The problem is simple, consider the following example:
m <- head(iris)
write.csv(m, file = 'm.csv')
m1 <- read.csv('m.csv')
The result of this is that m1
is different from the original object m
in that it has a new first column named "X". If I really wanted to make them equal, I have to use additional arguments, like in these two examples:
write.csv(m, file = 'm.csv', row.names = FALSE)
# and then
m1 <- read.csv('m.csv')
or
write.csv(m, file = 'm.csv')
m1 <- read.csv('m.csv', row.names = 1)
The question is, what is the reason of this difference? in particular, why if write.csv
and read.csv
are supposedly intended to stick to the Excel convention, the don't import the same object that was exported in the first place? To me this is a very counter intuitive behavior and highly undesirable.

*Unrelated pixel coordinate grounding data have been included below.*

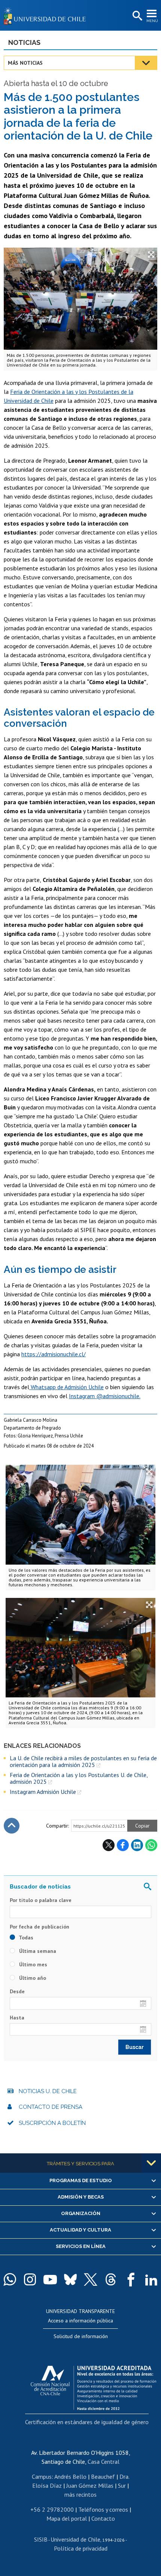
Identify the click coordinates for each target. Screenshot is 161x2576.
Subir (11, 1826)
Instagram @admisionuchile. (104, 1396)
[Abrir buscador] (136, 16)
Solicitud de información (81, 2336)
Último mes (32, 1964)
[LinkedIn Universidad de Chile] (151, 2279)
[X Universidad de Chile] (90, 2279)
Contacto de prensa (50, 2107)
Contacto (103, 2518)
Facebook (123, 1845)
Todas (25, 1937)
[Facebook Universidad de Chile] (131, 2279)
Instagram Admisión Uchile (43, 1791)
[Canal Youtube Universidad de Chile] (50, 2279)
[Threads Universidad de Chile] (110, 2279)
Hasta (17, 2017)
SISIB (41, 2539)
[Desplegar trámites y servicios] (151, 2163)
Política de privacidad (80, 2548)
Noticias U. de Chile (48, 2091)
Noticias (24, 42)
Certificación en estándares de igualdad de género (87, 2422)
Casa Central (103, 2461)
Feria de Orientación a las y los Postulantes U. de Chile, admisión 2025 (79, 1778)
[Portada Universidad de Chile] (47, 15)
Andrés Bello (70, 2476)
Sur (122, 2485)
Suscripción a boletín (52, 2123)
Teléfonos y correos (103, 2509)
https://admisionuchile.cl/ (53, 1354)
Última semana (37, 1951)
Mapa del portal (66, 2518)
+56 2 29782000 (52, 2509)
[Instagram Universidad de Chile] (30, 2279)
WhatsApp (151, 1845)
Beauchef (103, 2476)
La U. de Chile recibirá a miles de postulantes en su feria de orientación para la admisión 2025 (83, 1761)
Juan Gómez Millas (89, 2485)
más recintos (80, 2494)
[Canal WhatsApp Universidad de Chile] (9, 2279)
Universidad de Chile (75, 2539)
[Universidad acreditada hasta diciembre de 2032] (93, 2386)
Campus (42, 2476)
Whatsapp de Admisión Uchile (66, 1387)
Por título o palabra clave (41, 1900)
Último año (32, 1978)
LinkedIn (137, 1845)
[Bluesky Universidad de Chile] (70, 2279)
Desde (17, 1991)
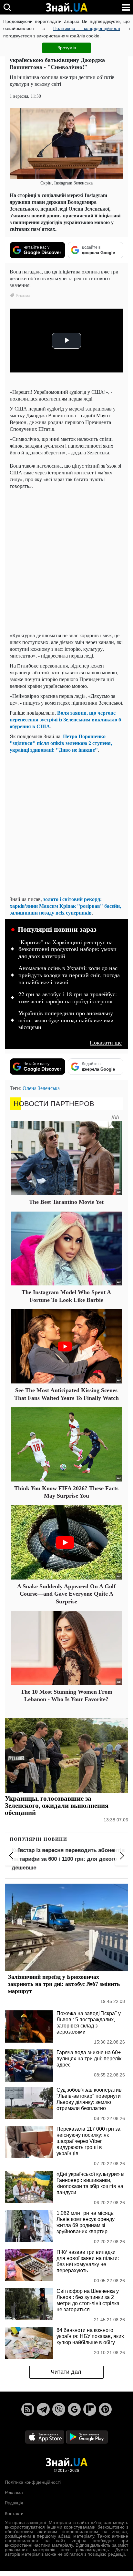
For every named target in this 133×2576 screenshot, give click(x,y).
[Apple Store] (45, 2436)
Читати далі (67, 2372)
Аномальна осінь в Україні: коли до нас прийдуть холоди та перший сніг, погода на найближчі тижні (69, 975)
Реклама (14, 2492)
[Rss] (27, 2409)
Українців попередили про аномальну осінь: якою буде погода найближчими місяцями (66, 1020)
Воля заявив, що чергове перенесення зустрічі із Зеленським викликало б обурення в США (65, 719)
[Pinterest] (105, 2409)
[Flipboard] (89, 2409)
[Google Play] (87, 2436)
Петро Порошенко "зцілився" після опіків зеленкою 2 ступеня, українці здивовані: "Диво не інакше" (61, 742)
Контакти (14, 2513)
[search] (7, 7)
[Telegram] (43, 2409)
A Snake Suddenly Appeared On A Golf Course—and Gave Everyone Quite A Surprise (66, 1594)
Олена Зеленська (41, 1088)
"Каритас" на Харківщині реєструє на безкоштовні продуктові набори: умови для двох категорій (67, 949)
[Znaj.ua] (66, 7)
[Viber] (58, 2409)
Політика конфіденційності (33, 2482)
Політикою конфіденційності (86, 28)
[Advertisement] (66, 560)
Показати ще (106, 1042)
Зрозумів (66, 47)
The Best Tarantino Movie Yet (66, 1202)
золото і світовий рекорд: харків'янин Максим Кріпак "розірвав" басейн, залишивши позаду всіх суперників (65, 905)
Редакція (14, 2502)
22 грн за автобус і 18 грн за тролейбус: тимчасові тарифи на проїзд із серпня (67, 998)
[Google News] (74, 2409)
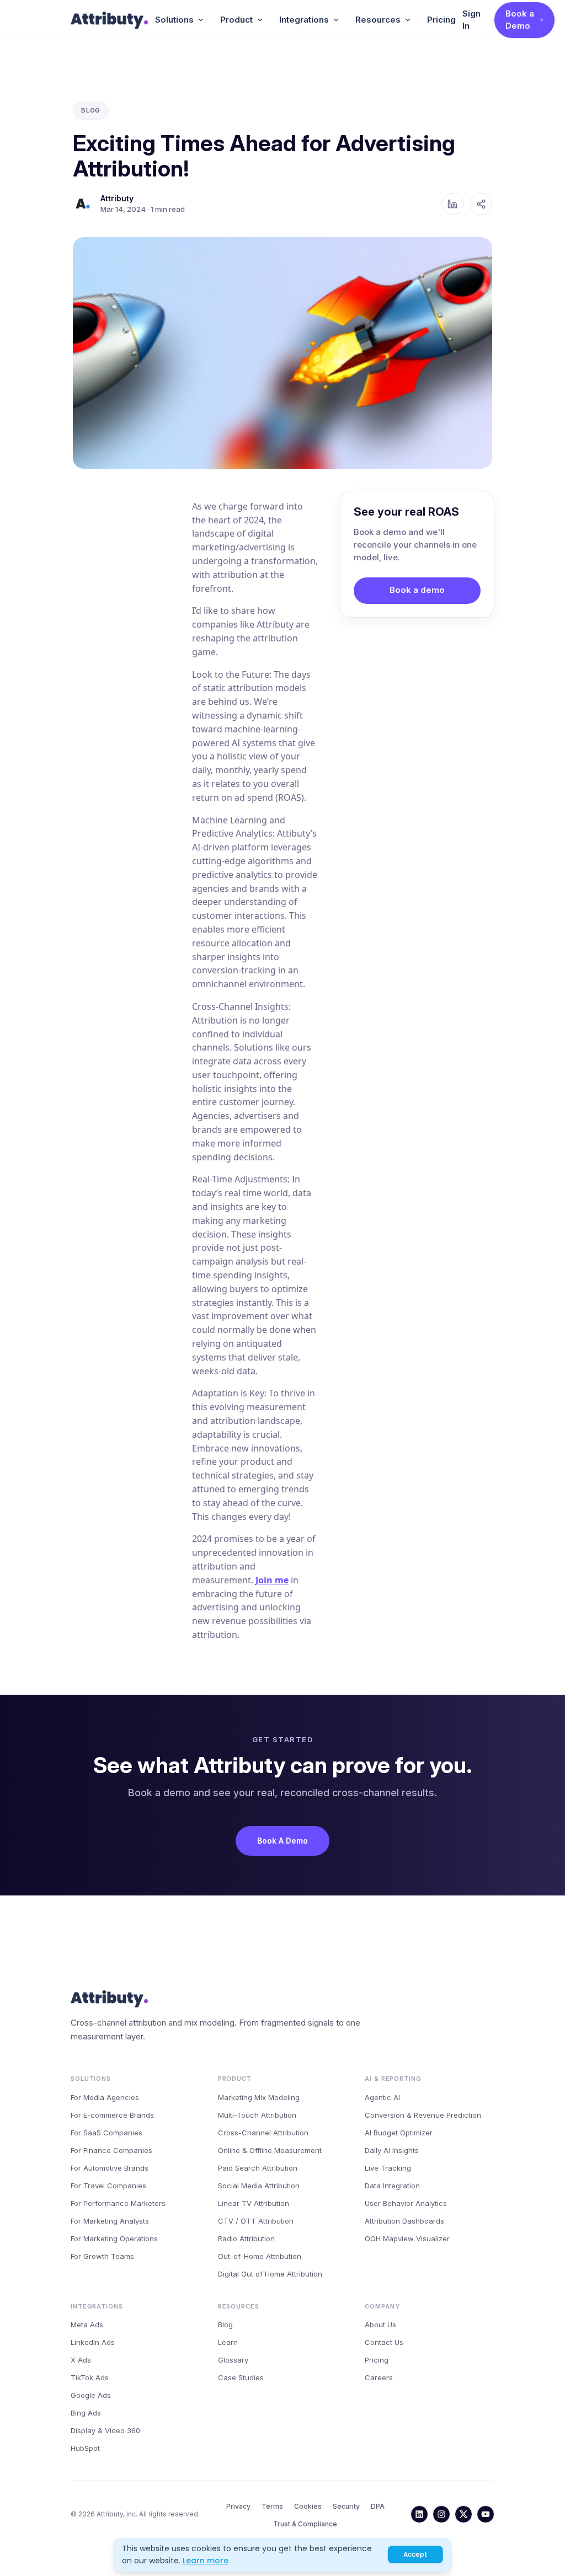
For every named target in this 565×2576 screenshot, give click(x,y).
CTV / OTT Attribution (256, 2220)
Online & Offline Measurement (270, 2150)
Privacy (238, 2506)
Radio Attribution (246, 2238)
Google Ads (91, 2395)
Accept (415, 2554)
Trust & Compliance (305, 2524)
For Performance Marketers (118, 2203)
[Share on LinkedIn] (452, 204)
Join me (272, 1580)
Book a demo (417, 590)
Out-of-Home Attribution (259, 2256)
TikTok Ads (90, 2377)
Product (236, 19)
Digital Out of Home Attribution (270, 2273)
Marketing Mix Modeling (259, 2097)
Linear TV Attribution (253, 2203)
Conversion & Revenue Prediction (423, 2115)
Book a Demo (519, 19)
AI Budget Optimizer (399, 2132)
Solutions (174, 19)
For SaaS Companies (106, 2132)
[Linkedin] (419, 2514)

(this results happens exactly the same if I use the csv2 variants of these functions)
Thanks in advance!
These are the data.frames m
and m1
if you prefer not to use R to see the example:
> m
Sepal.Length Sepal.Width Petal.Length Petal.Width Species
1 5.1 3.5 1.4 0.2 setosa
2 4.9 3.0 1.4 0.2 setosa
3 4.7 3.2 1.3 0.2 setosa
4 4.6 3.1 1.5 0.2 setosa
5 5.0 3.6 1.4 0.2 setosa
6 5.4 3.9 1.7 0.4 setosa
> m1
X Sepal.Length Sepal.Width Petal.Length Petal.Width Species
1 1 5.1 3.5 1.4 0.2 setosa
2 2 4.9 3.0 1.4 0.2 setosa
3 3 4.7 3.2 1.3 0.2 setosa
4 4 4.6 3.1 1.5 0.2 setosa
5 5 5.0 3.6 1.4 0.2 setosa
6 6 5.4 3.9 1.7 0.4 setosa
Here's my guess...
write.table
writes a data.frame to a file and data.frames always have row names, so not writing row names by default would be throwing away information. (Yes,write.table
will also write a matrix and matrices don't have to have row names, but data.frames are probably used much more often than matrices.)read.table
returns a data.frame but CSV files don't have any concept of row names, so someone may argue that it's counter-intuitive to assume, by default, that the first column of a CSV is a row name.Now there may be a way to make these two functions consistent, but I would argue that writing to a text file isn't the best way to output/input data from one R session to another. It's much safer/faster to use
save
,load
,saveRDS
,readRDS
, etc.